ReclassificationCertain of the prior year balances including the note thereto have been reclassified to conform to the current year presentation.
Segment Reporting—Since the Company, from the perspective of its chief operating decision maker, allocates resources and evaluates business performance as a single entity that provides software and related services to a single industry on a worldwide basis, the Company reports as a single segment. The applicable enterprise-wide disclosures are included in Note 16.
Cash and Cash Equivalents—The Company considers all highly liquid investments with an original maturity of three months or less at the time of purchase to be cash equivalents. Such investments are stated at cost, which approximates fair value. The Company does maintain cash balances in banking institutions in excess of federally insured amounts and therefore is exposed to the related potential credit risk associated with such cash deposits.

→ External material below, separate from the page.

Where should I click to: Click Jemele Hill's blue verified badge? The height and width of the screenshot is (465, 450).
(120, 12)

Short-term Investments—The Company’s short-term investments consist of certificates of deposits with established commercial banking institutions with readily determinable fair values. Ebix accounts for investments that are reasonably expected to be realized in cash, sold or consumed during the year as short-term investments that are available-for-sale. The carrying amount of investments in marketable securities approximates fair value. The carrying value of our short-term investments was $1.5 million and $6.3 million at December 31, 2011 and 2010, respectively.
Fair Value of Financial Instruments—The Company follows the relevant GAAP guidance regarding the determination and measurement of the fair value of financial instruments in which fair value is defined as the exchange price that would be received for an asset or paid to transfer a liability (an exit price) in the principal or most advantageous market for the asset or liability in an orderly transaction value hierarchy which requires an entity to maximize the use of observable inputs when measuring fair value. The guidance describes the following three levels of inputs that may be used in the methodology to measure fair value:
Level 1 — Quoted prices available in active markets for identical investments as of the reporting date;
Level 2 — Inputs other than quoted prices in active markets, which are either directly or indirectly observable as of the reporting date; and,
Level 3 — Unobservable inputs, which are to be used in situations where there is little or no market activity for the asset or liability and wherein the reporting entity makes estimates and assumptions related to the pricing of the asset or liability including assumptions regarding risk.

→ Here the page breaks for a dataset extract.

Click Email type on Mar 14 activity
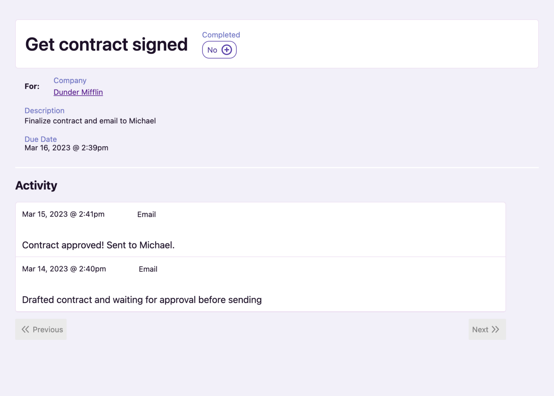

A financial instrument’s level within the fair value hierarchy is based on the lowest level of any input that is significant to the fair value measurement.
The Company has the following financial instruments to which it had to consider fair values and had to make fair assessments:
Foreign currency hedges for which the fair values are measured as a Level 2 instrument.
Common share-based put option for which the fair value was measured as Level 2 instrument.
Short-term investments for which the fair values are measured as a Level 1 instrument.
The Company believes the carrying amount of its commercial line of credit, term loan, and capital lease obligations are a reasonable estimate of their fair value due to the short remaining maturity of these items and/or their fluctuating interest rates.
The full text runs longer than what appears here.